俺は皐月以外の女の子、いや女性に抱きつかれる? のは初めてで体が燃えるように熱くなり、心臓の音がうるさい。
「イイイイイイキシアさん?」
さらに緊張のあまりに声は上擦る。でもイキシアさんは気にせずに続けた。
「確かに私の話だと、私が1番頑張るのはおかしいわ......葛篭が1番頑張るべきだったわよ」
イキシアさんは自嘲気味に笑いながら言う。俺は心臓をドキドキさせながらも、イキシアさんの頭にもう一度手を置き、撫でる。
「本当は......ずっと無理してたわ......でも私がーー」
「イキシアさんは人に任せっきりの俺をどう思いますか?」
俺はイキシアさんの言葉を遮るように質問をする。
「......そうね、あなたが何もしていない人だと思うことはないわ」
「......だったら、そう思えるなら、イキシアさんだって俺たちにーー」
「私はみんなの姉貴だもの、私が頑張ってみんなの負担を減らさなくちゃ......」
俺は一瞬返す言葉が見つからないかった。イキシアさんに無理させているのは姉貴という肩書きのせいだったのだ。
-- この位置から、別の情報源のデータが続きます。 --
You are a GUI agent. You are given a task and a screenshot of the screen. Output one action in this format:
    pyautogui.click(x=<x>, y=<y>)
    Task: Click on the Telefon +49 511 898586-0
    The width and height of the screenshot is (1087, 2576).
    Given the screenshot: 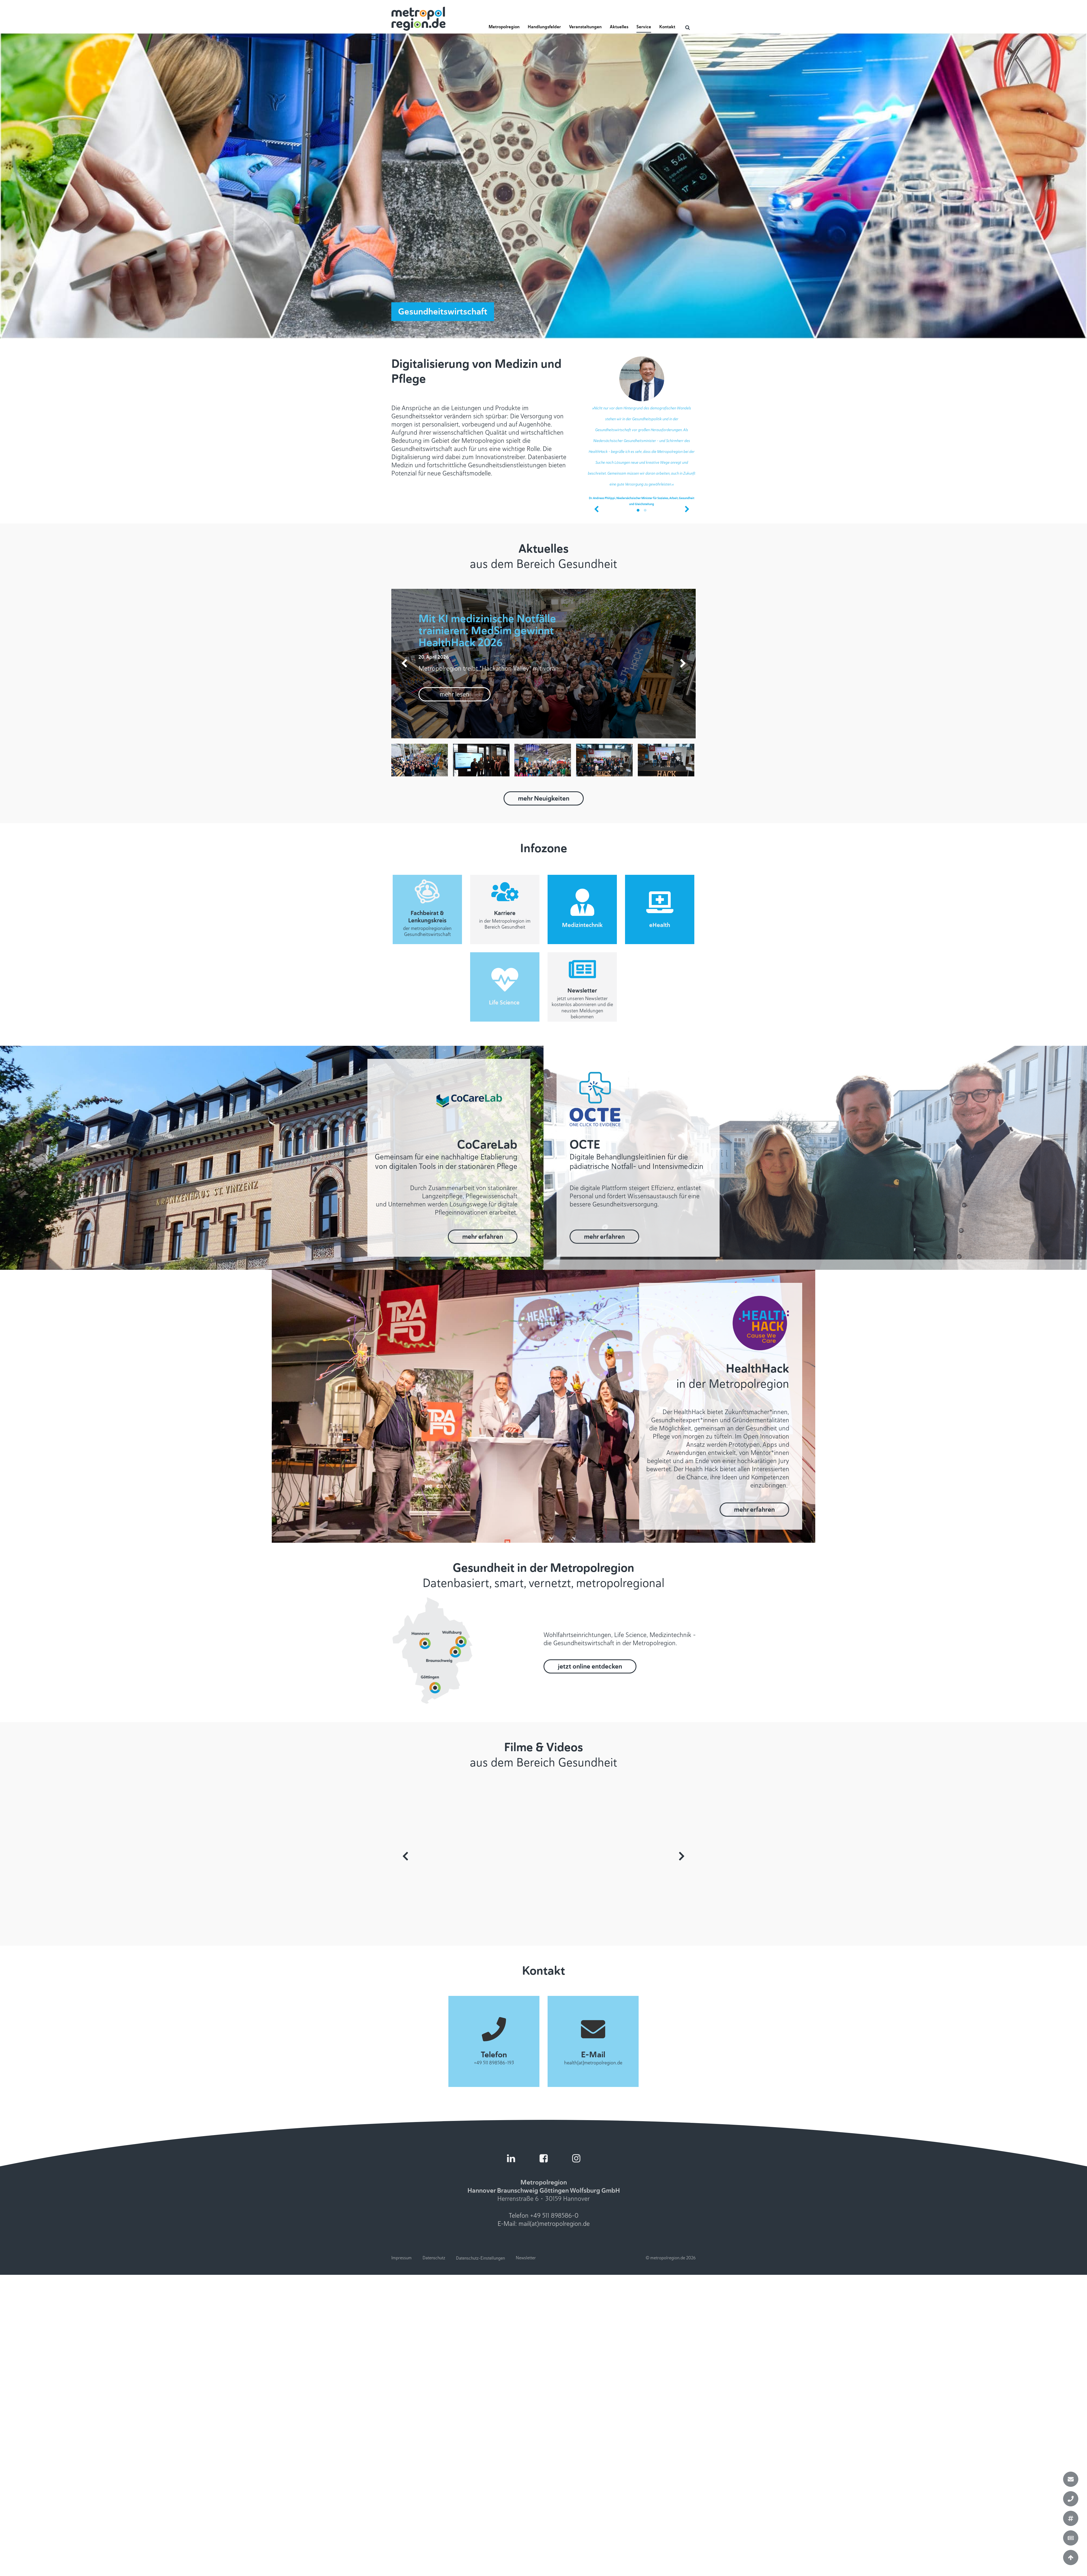 What is the action you would take?
    pyautogui.click(x=544, y=2215)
それでも、それでも姉貴であることが無理する理由になんてならない。俺はイキシアさんの両肩を掴み、まっすぐイキシアさんの目を見る。
「......それじゃ、姉貴が弟分と妹分に心配かけてどうするんですか!」
俺は悔しそうでいて、イキシアさんを責めるような口調をしていたと思う。
するとイキシアさんは俺の言葉を聞いて、ハッとした表情をして、
「そう......だわね......そんなことにも私は気づかないなんて......」
その後に言葉は続かなかった。少しの間沈黙してから
「姉貴......失格ね」
イキシアさんは自嘲気味に言う。
俺は自分を責めるイキシアさんをこれ以上見ていられなかった。
無理をしてまで人のために動ける人がどうして自分を責める必要がある?
その瞬間俺はイキシアさんの手を取る。
「ええっ、葛篭いきなりどうしたの?」
俺は慌てる彼女を引っ張って、駆け出す。
「イキシアさんは知るべきなんです!」
ーーみんなが君に頼られるのを待ち望んでいることを
それを伝えるために
出会いの場へ向かった。
タイトル変更しました。
ようやく銀髪留学生が中心になっていきます。